Ответы на вопрос о том, что Россия намерена делать с этими видимыми рисками, во многом дает доработанная Минэнерго и внесенная на рассмотрение в правительство Энергетическая стратегия до 2050 года. В отличие от тактического балансирования рынка и текущей энергетической политики России и ее союзников и партнеров, стратегия отвечает на вопрос о долгосрочной перспективе и роли энергетического комплекса. Помимо целевого и консервативного, доработанная стратегия содержит также стресс-сценарий для отрасли, который, например, предполагает полную остановку экспорта нефти к 2050 году.
Целевой (он же оптимистичный) сценарий не предполагает значительного роста добычи нефти. За 26 лет (с 2023 по 2050 год) добыча должна вырасти чуть более чем на 1,5%, с 531 млн тонн до 540 млн тонн. Инерционный сценарий предполагает значительное падение добычи – до 360 млн тонн, стрессовый – до 171 млн тонн. При стрессовом сценарии экспорт Россией нефти сокращается до нуля, и вся она перерабатывается внутри страны. Иными словами, даже целевой сценарий говорит нам о том, что добыча и экспорт нефти вышли на плато, и вопрос лишь в том, как долго они будут оставаться на этом пике.
Иначе обстоят дела с газом. Объем добычи газа в 2023 году составил 638 млрд куб. м. К 2030 году показатель может достигнуть 853 млрд куб. м, к 2025-му – 1,107 трлн куб. м. При этом экспорт газа может вырасти почти в три раза: с 146 млрд кубов до 438 млрд. Основной прирост экспортных возможностей должен дать сжиженный природный газ (СПГ), который обгонит трубопроводные поставки. Если сейчас почти 70% экспортируемого газа идет по трубопроводам, то к 2050 году соотношение изменится: 55% газа будет доставляться в сжиженном виде морским транспортом.

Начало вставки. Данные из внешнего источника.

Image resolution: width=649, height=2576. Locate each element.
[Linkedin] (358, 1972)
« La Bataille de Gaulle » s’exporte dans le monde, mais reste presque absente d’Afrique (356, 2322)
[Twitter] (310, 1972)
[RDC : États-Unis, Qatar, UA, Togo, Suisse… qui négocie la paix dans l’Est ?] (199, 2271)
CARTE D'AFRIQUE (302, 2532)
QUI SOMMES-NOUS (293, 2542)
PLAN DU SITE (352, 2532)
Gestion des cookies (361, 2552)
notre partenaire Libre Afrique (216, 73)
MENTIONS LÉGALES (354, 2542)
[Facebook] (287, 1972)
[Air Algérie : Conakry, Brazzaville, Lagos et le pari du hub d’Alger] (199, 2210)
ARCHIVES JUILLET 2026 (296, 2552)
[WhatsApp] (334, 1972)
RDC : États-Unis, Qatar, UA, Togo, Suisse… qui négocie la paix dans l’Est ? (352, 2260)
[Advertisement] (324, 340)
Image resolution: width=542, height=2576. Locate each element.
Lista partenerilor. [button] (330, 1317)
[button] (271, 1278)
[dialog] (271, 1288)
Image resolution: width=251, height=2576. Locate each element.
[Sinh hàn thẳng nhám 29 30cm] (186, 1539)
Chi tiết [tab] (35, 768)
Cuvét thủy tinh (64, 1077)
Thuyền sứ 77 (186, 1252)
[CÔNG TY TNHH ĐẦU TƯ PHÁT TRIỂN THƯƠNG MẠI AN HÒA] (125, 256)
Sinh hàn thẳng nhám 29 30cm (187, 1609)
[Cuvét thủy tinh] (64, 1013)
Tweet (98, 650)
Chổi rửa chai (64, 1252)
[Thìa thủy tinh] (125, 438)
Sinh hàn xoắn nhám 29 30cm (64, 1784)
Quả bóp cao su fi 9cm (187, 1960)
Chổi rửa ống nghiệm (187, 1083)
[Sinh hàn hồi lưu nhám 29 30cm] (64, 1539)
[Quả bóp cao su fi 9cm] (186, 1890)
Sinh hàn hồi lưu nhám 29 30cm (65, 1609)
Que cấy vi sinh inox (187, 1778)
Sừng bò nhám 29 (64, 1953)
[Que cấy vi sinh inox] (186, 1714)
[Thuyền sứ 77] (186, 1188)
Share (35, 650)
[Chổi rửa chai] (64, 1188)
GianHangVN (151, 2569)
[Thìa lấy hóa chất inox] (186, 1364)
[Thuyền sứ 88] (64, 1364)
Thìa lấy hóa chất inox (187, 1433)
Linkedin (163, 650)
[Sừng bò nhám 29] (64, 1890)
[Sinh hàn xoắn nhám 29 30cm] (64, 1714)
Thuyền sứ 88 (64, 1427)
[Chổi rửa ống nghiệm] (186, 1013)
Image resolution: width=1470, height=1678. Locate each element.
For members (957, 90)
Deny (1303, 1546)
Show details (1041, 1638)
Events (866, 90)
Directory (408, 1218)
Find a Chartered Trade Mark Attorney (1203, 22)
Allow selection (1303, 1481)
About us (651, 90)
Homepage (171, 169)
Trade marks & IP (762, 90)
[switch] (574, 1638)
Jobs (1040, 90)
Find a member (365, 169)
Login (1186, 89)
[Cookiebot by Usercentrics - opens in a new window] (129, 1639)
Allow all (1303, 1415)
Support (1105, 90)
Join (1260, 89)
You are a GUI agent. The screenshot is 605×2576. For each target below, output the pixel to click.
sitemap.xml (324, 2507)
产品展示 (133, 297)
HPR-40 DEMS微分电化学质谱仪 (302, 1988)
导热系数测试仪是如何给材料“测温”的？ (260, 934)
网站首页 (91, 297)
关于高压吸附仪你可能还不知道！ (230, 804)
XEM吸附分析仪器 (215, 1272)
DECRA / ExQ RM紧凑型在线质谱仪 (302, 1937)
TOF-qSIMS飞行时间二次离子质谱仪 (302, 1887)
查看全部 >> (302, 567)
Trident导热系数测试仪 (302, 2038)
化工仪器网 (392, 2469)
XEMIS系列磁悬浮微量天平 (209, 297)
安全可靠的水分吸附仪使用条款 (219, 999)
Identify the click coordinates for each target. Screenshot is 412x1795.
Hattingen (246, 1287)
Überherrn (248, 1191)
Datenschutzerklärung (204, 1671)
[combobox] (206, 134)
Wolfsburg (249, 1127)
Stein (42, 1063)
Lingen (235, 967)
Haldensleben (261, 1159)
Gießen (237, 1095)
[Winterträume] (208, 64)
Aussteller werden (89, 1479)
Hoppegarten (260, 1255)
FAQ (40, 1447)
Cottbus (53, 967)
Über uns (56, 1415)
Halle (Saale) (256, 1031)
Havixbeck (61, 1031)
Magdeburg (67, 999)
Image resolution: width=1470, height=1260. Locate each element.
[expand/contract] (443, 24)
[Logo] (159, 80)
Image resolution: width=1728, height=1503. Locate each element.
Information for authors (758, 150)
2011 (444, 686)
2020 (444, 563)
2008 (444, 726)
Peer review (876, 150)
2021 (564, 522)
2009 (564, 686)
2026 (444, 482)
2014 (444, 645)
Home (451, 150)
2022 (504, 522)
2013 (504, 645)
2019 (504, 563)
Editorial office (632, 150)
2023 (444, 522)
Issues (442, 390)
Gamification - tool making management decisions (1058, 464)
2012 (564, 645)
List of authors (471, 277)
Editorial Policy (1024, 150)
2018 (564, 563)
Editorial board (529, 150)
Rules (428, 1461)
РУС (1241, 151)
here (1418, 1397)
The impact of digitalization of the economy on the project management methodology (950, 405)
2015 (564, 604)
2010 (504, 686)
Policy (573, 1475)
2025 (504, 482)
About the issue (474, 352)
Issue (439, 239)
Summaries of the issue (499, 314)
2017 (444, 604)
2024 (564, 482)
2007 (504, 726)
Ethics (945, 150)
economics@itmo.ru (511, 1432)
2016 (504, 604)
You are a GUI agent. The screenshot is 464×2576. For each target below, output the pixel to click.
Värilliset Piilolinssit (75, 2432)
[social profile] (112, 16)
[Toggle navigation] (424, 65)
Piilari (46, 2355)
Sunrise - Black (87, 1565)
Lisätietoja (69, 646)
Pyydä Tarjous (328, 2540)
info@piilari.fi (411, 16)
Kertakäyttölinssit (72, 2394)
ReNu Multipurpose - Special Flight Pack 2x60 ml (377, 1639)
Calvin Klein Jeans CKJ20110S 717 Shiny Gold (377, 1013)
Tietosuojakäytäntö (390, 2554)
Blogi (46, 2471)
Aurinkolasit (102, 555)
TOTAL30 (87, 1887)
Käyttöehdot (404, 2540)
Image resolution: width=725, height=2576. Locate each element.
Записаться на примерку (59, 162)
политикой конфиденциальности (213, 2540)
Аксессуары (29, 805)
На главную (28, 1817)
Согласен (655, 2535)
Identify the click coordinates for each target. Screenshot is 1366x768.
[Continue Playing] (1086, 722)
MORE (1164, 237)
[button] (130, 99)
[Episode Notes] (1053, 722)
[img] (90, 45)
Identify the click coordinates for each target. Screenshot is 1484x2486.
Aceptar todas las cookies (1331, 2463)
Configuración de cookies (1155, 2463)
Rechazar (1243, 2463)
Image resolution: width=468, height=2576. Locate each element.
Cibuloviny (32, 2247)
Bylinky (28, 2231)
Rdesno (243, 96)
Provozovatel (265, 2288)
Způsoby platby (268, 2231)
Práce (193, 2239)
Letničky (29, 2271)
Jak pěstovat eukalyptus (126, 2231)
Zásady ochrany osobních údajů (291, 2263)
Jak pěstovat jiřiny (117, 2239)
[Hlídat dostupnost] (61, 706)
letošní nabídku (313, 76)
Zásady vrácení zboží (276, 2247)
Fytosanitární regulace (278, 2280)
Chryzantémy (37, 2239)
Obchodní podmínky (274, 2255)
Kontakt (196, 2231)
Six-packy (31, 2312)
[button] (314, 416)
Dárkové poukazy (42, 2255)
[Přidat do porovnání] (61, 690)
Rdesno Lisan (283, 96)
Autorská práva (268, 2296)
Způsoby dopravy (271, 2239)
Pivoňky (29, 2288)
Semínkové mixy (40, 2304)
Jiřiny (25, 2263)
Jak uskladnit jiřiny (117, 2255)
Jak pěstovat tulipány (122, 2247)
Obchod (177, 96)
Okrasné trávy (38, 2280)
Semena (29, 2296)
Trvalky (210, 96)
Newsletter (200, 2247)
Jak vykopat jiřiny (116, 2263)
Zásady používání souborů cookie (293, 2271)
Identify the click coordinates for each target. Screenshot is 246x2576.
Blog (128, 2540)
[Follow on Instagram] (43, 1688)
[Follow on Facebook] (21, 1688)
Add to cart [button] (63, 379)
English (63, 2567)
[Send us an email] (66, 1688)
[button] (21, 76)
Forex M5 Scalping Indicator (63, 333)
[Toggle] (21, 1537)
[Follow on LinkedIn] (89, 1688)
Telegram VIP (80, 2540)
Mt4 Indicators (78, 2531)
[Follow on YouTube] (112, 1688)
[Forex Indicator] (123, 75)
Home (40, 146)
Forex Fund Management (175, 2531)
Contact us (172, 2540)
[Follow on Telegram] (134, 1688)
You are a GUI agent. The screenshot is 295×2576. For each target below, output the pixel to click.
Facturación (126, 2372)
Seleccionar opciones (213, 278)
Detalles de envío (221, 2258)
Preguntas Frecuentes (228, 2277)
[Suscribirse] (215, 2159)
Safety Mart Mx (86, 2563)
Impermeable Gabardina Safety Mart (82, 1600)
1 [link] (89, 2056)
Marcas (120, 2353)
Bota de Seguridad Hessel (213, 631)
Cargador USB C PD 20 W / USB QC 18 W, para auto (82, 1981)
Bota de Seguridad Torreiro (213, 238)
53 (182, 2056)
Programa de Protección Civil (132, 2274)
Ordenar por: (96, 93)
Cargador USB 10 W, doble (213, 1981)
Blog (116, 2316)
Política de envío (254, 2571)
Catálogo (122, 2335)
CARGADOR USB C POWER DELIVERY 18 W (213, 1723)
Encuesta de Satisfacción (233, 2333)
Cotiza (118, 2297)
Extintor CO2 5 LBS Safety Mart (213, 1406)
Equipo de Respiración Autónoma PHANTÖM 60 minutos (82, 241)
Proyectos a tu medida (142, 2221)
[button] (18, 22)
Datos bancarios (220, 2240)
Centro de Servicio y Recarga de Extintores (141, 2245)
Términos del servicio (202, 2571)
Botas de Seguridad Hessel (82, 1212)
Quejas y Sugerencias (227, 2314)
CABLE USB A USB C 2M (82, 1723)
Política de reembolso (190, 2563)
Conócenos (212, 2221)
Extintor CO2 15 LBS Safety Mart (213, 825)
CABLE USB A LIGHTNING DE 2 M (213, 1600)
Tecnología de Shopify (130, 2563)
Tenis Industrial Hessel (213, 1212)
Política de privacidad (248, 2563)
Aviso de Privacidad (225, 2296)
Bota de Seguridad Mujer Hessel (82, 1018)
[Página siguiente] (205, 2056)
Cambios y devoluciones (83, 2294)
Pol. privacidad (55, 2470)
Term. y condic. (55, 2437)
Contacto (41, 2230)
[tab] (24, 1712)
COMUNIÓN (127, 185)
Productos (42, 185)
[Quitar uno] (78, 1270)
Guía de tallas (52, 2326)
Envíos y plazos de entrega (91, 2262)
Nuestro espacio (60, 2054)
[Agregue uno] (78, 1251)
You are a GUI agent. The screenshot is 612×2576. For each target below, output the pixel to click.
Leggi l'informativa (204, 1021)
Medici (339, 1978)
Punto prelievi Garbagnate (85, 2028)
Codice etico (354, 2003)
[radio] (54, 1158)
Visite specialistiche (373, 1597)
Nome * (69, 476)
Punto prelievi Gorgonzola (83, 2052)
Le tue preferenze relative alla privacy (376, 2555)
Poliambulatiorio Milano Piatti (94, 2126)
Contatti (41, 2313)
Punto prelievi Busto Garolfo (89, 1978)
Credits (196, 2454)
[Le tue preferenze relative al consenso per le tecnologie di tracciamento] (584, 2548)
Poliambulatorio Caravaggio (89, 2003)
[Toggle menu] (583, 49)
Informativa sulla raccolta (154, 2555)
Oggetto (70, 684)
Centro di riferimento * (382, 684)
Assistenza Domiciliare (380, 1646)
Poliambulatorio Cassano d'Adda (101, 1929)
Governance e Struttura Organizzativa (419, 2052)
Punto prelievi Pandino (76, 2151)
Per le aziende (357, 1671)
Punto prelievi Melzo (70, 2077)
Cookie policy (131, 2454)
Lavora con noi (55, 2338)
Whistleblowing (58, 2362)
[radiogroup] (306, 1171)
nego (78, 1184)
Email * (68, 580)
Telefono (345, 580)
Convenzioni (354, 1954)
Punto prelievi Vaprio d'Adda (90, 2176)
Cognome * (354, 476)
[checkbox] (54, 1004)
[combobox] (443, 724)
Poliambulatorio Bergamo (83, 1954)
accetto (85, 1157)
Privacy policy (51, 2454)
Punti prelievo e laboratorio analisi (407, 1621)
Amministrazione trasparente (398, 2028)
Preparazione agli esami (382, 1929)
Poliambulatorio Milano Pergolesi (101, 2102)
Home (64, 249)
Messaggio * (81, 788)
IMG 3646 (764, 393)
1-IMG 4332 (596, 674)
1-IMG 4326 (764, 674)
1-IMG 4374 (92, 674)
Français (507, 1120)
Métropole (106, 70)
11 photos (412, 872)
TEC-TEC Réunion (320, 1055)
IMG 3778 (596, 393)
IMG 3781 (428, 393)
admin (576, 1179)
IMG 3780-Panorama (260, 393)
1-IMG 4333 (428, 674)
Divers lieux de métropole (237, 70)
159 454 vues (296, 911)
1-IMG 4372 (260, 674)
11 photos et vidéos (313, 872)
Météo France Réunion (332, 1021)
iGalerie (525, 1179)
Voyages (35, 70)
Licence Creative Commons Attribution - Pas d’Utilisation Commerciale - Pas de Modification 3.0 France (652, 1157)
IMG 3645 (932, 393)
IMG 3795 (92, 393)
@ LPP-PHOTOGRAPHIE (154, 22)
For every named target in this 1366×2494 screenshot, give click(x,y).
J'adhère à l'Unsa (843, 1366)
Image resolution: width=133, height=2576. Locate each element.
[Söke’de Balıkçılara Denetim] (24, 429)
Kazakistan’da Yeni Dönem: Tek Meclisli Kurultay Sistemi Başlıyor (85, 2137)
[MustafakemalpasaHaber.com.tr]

Общим как у нефти, так и у газа, согласно стратегии, остается приоритет внутреннего рынка. Главный акцент – нефте- и газохимия. Производство полимеров станет одной из прорывных сфер, в которых Россия обладает неоспоримыми конкурентными преимуществами. Газ, перерабатываемый в этан и сжиженные углеводородные газы (СУГ), послужит сырьем для газохимических производств, крупнейшим из которых должен стать Амурский ГХК, строительство которого к 2027 году должны завершить Сибур и китайская Sinopec. Амурский ГХК будет производить базовые полимеры – полиэтилен и полипропилен. Свое развитие получат и специализированные полимеры с самым широким спектром применения: в строительстве (как конструкционный материал, дополняющий и заменяющий сталь), медицине, космических разработках и т. д.
Именно полимеры могут стать той отраслью, которая поможет России «обойти на повороте» технологически развитые страны. Именно в этой сфере содержатся неисчерпаемые перспективы для прикладной реализации научных разработок, а значит, мировая полимеромания не за горами. Удерживать позиции на традиционных и очень важных для России рынках нефти и газа, безусловно, важно. Но важно и то, что у страны есть понимание того, куда движется технологический прогресс и как она может использовать свои естественные конкурентные преимущества в этом новом – технологическом – измерении конкуренции.